No one has so far written a history of medicine from our point of view. Yet we as patients have always been the object of concern and care. What does the history look like from our perspective? Have we really been as passive as the term “patient” implies? How has the view of patients changed over time? Who is a patient? Has this supposed passivity helped us? Has it harmed us? Where and how have we been active participants? Where have we led advances in healthcare? Who have been some notable patients in the past? What have they accomplished? The blogs will explore these issues and more. We will try to shrink this large gap in the history of healthcare and medicine.

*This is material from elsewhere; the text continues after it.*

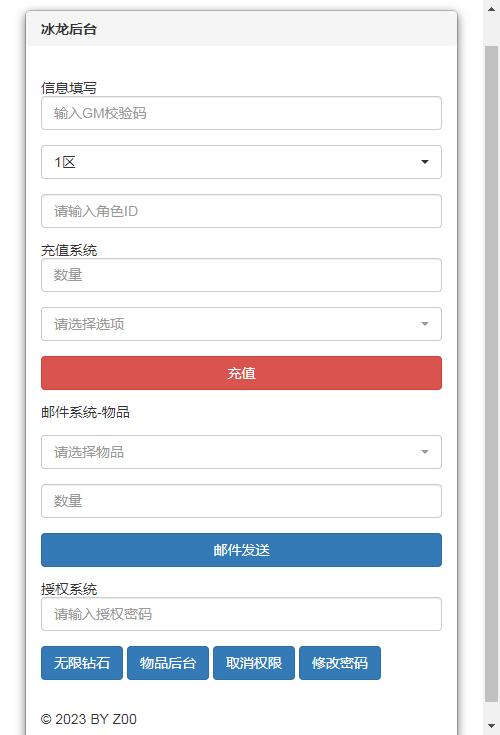Screen dimensions: 500x735
Task: Click the 数量 field under 邮件系统-物品
Action: [241, 501]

As sick people we have often had a role in our own care. Most of us manage our own minor ailments. We often get support from our families and at times we find help in unlikely places outside the formal healthcare system. It is not surprising that a record of these aspects of health care have been neglected in the face of the enormous success of professional medicine. The truth is that as well as family and friends, there has always been a multiplicity of health care providers, and that the virtual monopoly of professional medicine is a relatively recent phenomenon. I will be writing a series of blogs with the view to preparing a book that takes a wider view and looks historically at the roles that we as patients have assumed and the kinds of care that we have chosen (or been subject to) from prehistoric times and what that care has contributed to healthcare today.

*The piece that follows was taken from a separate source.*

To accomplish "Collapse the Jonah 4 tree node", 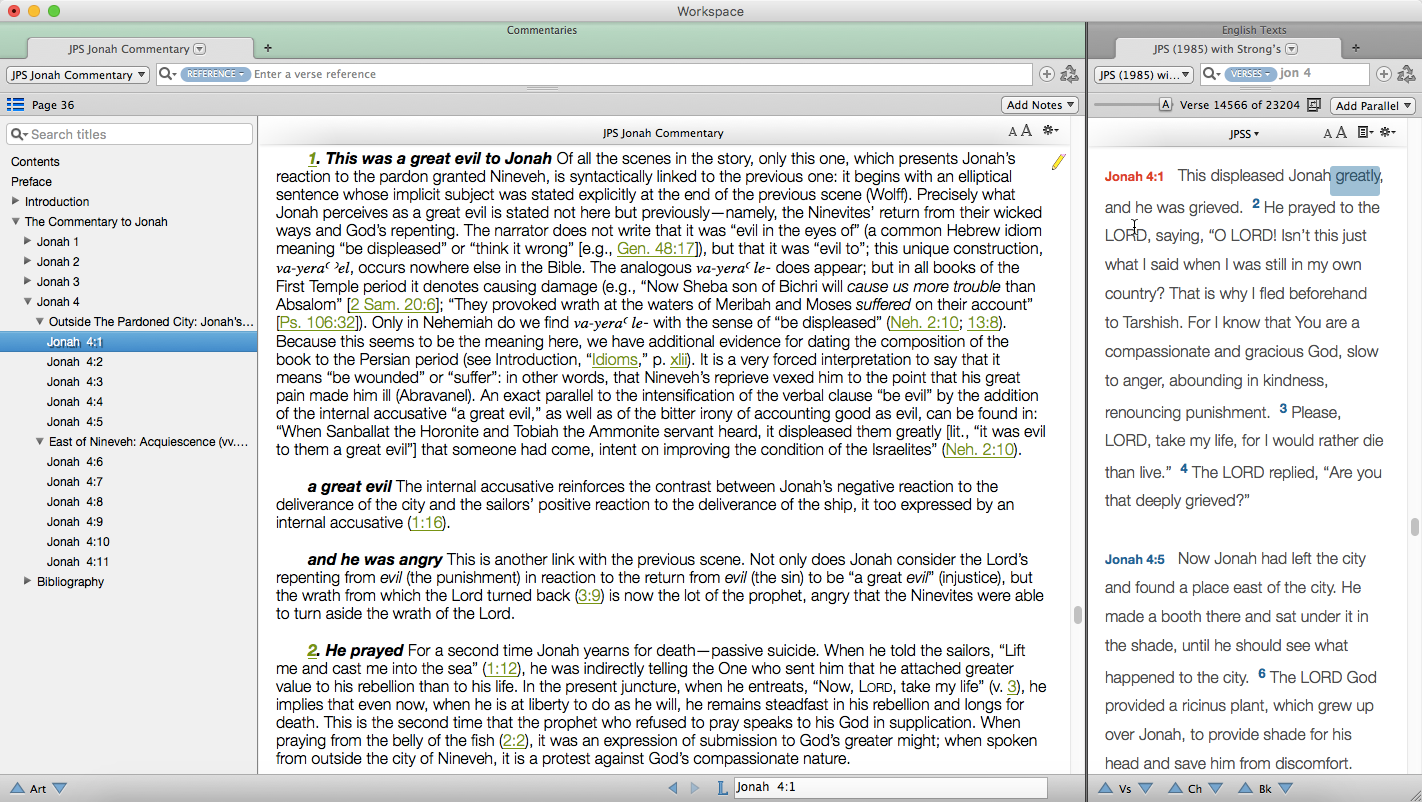I will click(28, 302).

When we became so ill that self care was no longer an option, the choice between doctors and other practitioners was at one time a major decision for patients and their families, but it has had little place in the history of medicine. For medical practitioners all non-doctors were always quacks. But as William Osler pointed out, the real trouble with quacks is that their cures work. Osler was arguing for the professionalization of modern medicine and the removal of even the temptation to go to non-professionals. Despite this we as patients have been drawn to a wide variety of treatment and much of it has worked. This book will consider the successes and failures of the choices we make for care and how that has affected the history of medicine. We will also think about the search for magical cures and silver bullets that has always been, and continues to be, part of the patient environment.
Finally many patients have been sacrificed on the altar of progress in medicine, some willingly, some unwittingly, and some despite their protests. This book will look at the history of patients as clinical material throughout history and the role we continue to play as subjects of study with and without our consent.